### GIVEN TEXT
Nuclear Magnetic Resonance

  • Antoine Micheau, MD , Denis Hoa, MD
    • Antoine Micheau, MD : IMAIOS, 2 All Charles R. Darwin, Island Hall 2 34170 Castelnau Le Lez
    • Denis Hoa, MD : IMAIOS, 2 All Charles R. Darwin, Island Hall 2 34170 Castelnau Le Lez
  • Wednesday, June 1, 2022
  • ISBN 978-1847537768

Learning objectives

After reading this chapter, you should be able to:

  • Describe magnetic properties of hydrogen nuclei: spin, precession, Larmor frequency
  • Present the origin of the net magnetization
  • Explain the nuclear magnetic resonance phenomenon
  • Differentiate spin-lattice relaxation from spin-spin relaxation
  • Define relaxation times T1 et T2

Key points

Within a magnetic field B0, the sum of spins is a net magnetization aligned with B0. This macroscopic magnetization results from a slight excess of spins in parallel state and a null transverse magnetization due to spins being out of phase.

### DATA UNDER STUDY
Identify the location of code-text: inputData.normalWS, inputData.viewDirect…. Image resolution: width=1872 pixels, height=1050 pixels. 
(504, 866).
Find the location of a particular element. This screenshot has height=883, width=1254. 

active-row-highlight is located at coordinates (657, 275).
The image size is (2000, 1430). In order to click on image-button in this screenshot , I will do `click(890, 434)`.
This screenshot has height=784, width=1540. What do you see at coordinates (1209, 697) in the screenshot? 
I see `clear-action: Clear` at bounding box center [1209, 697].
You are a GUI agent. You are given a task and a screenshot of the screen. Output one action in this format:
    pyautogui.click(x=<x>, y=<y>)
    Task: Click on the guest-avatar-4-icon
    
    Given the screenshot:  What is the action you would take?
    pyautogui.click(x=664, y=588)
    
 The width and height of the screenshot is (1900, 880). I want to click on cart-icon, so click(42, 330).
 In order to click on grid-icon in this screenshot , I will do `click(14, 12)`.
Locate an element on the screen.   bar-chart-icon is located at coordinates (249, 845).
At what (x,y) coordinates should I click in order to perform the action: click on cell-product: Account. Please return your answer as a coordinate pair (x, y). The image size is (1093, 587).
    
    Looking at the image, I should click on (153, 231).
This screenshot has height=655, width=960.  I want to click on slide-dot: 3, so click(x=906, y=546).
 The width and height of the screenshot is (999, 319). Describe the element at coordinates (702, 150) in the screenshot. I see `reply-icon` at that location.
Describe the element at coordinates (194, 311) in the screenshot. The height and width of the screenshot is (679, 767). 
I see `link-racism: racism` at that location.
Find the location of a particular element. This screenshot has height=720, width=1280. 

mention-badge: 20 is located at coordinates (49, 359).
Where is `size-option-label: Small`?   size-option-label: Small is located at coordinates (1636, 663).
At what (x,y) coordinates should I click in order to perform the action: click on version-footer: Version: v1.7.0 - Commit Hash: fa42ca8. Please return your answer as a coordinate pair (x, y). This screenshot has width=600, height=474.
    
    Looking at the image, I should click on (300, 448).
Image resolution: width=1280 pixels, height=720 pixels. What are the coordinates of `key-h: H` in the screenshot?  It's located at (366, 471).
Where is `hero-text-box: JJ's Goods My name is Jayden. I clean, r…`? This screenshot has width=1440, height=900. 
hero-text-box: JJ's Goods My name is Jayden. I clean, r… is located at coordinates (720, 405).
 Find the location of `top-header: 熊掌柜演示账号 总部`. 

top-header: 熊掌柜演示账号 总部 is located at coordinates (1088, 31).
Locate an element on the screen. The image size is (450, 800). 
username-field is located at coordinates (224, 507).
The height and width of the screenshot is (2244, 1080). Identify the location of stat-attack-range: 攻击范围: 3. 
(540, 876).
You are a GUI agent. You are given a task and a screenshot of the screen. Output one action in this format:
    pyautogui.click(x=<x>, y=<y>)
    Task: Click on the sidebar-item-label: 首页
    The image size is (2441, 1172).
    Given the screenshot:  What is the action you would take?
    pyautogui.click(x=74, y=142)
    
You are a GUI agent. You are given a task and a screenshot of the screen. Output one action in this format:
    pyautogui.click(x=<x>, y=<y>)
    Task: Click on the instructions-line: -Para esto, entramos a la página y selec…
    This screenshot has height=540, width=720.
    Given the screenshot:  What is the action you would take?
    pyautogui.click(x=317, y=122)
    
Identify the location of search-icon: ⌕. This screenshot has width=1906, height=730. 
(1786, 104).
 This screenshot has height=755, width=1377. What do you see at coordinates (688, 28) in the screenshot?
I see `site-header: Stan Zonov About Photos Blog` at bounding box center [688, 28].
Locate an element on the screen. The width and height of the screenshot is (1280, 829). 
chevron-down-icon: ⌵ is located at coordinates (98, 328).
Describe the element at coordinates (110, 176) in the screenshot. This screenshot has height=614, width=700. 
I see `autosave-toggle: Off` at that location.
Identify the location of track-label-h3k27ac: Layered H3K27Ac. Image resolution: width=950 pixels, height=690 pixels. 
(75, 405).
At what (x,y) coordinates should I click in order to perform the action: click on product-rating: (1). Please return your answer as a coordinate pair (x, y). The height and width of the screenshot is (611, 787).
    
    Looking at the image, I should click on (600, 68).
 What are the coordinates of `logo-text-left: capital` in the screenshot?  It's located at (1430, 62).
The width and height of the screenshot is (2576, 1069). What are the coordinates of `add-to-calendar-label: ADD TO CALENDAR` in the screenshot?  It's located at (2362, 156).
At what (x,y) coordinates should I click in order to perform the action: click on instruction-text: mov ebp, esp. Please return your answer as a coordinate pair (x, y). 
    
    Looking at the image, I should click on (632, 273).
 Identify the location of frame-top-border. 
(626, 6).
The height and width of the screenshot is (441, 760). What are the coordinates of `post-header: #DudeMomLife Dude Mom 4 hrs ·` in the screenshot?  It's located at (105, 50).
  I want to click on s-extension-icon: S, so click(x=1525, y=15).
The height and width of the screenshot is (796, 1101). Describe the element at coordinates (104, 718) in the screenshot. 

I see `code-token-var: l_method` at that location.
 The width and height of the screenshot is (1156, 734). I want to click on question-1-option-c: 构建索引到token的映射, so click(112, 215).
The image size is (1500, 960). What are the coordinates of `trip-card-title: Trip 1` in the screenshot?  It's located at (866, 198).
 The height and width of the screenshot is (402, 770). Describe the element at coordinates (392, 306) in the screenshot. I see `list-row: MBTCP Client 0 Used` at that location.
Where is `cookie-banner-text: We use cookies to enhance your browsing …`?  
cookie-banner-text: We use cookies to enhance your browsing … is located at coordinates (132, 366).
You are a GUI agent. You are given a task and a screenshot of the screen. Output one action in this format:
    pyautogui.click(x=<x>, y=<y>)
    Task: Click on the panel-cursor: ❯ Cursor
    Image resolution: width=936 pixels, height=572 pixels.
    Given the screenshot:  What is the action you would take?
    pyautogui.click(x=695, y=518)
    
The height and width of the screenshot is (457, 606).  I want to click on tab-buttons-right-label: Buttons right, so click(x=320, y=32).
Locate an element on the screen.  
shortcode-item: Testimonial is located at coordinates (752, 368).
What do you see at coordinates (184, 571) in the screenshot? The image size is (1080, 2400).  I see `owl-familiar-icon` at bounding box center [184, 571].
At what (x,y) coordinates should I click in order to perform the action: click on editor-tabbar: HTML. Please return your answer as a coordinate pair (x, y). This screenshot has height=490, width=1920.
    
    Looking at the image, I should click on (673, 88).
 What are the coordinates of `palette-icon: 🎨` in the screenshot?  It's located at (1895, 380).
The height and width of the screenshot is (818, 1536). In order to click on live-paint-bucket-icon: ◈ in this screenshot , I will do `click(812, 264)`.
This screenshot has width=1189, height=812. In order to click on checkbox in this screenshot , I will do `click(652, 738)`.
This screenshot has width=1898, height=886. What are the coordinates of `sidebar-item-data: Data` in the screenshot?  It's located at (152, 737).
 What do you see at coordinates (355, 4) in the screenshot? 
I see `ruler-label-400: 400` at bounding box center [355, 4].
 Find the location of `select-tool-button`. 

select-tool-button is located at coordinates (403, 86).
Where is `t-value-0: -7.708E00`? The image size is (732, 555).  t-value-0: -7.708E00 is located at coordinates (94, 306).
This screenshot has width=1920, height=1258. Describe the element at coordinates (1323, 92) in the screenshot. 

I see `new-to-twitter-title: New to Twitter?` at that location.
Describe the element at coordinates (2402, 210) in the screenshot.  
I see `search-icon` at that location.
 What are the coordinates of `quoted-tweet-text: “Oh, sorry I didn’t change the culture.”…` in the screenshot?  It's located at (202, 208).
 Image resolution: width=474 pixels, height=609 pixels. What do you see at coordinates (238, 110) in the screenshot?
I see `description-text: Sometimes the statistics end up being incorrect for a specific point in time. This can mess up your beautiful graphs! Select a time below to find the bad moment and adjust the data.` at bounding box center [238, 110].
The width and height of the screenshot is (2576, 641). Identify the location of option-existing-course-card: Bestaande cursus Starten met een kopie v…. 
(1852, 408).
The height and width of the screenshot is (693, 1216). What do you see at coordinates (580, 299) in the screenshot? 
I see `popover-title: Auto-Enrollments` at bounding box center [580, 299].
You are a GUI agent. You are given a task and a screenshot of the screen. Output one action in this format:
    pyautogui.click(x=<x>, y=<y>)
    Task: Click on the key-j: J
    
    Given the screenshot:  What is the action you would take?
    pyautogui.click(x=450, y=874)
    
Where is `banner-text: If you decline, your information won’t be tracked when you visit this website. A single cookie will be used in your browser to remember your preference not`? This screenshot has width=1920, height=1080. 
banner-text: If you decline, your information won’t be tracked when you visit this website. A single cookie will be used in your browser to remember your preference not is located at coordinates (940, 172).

### WORK INSTRUCTIONS
Could you write the next part of the nuclear magnetic resonance chapter, picking up right after its last sentence? The records are separate from the nuclear magnetic resonance chapter.

### ANSWER TO THIS PROBLEM
Precession frequency (Larmor frequency) of protons is proportional to field strength intensity.

An RF pulse that matches the precession frequency affects the spin equilibrium: there is an exchange of energy and a tip down of the net magnetization vector. Flip angle depends on intensity, waveform and duration of RF pulse.

Relaxation is the dynamic physical process in which the system of spins returns to equilibrium. Relaxation can be broken down into:

  • Recovery of longitudinal magnetization, aligned with B0, following an exponential curve characterized by time constant T1.
  • Decay of transverse magnetization, due to spins getting out of phase, according to an exponential curve characterized by time constant T2.

References

  1. Elster. Questions and answers in magnetic resonance imaging. 1994:ix, 278 p.
  2. McRobbie. MRI from picture to proton. 2003:xi, 359 p.
  3. NessAiver. All you really need to know about MRI physics. 1997.
  4. Kastler. Comprendre l'IRM. 2006.
  5. Gibby. Basic principles of magnetic resonance imaging. Neurosurgery clinics of North America. 2005 Jan;16(1):1-64.
  6. Pooley. AAPM/RSNA physics tutorial for residents: fundamental physics of MR imaging. Radiographics. 2005 Jul-Aug;25(4):1087-99.